When an emotional Tony Blair bade farewell to the Labour party conference, he said how hard it was to give up, but needs must. The ancients too knew all about the love of power: but at least there was a serious price to pay for failure. Today’s failures simply wind up in the House of Lords.
Ancient Greeks were as power-mad as anyone — despite the fact that, of the top ten executive officials appointed every year, two on average incurred the wrath of the people’s Assembly so badly as to be condemned to death. But it did not prevent candidates lining up for the jobs.
The price of power came high for Romans too. Assassination of emperors was not uncommon, and damnatio memoriae greeted those who did not come up to scratch. The great historian Tacitus reports how in ad 69 the emperor Vitellius was hauled out of his hiding place in the palace, driven at the point of the sword through Rome, ‘now seeing the jeering mob, now the statues of himself as they were pulled down’ and crudely dispatched.

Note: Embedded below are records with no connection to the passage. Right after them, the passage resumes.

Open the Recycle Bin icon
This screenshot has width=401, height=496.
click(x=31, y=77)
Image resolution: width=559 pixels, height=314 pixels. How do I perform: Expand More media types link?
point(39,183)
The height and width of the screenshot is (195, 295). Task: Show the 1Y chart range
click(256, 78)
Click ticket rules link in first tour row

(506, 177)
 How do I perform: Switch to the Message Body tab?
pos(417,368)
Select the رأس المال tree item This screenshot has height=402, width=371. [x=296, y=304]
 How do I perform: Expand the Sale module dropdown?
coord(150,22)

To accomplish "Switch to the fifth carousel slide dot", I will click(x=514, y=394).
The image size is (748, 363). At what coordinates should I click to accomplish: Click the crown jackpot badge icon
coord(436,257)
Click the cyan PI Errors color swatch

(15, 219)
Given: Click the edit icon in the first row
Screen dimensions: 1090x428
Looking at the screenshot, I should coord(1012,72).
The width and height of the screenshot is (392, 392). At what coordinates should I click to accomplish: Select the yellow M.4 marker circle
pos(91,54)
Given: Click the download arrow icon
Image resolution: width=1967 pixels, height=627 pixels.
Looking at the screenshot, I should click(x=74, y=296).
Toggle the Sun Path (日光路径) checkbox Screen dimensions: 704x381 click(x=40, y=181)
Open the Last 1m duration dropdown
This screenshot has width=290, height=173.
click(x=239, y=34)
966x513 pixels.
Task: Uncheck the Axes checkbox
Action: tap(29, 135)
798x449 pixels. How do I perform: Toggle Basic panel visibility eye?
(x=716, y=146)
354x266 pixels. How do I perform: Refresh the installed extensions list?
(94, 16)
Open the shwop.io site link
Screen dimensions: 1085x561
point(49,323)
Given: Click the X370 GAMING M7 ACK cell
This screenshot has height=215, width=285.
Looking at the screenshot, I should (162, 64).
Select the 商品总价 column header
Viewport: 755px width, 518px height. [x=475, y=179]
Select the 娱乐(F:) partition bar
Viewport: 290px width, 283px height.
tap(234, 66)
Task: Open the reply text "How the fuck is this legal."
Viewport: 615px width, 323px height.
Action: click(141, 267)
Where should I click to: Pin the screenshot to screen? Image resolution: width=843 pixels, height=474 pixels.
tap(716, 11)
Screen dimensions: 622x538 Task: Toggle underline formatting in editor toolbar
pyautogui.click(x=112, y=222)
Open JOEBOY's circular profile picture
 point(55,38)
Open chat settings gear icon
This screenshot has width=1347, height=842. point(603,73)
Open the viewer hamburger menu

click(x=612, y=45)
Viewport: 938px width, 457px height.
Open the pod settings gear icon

One major exception, however, was Sulla, who made himself dictator in Rome in 82 bc at a time when dynasts with armies at their back (like Pompey and Caesar after him) were imposing their will on people and senate. His general programme was one of reform combined with slaughter. To everyone’s utter amazement, he gave it all up in
79 bc and retired into private life, tending his gardens and living it up with his acting chums. Caesar said that Sulla did not know his political ABC. Sulla’s reason was that he had been told he had not long to live, and he died soon after of natural causes — surprisingly, given all that slaughter.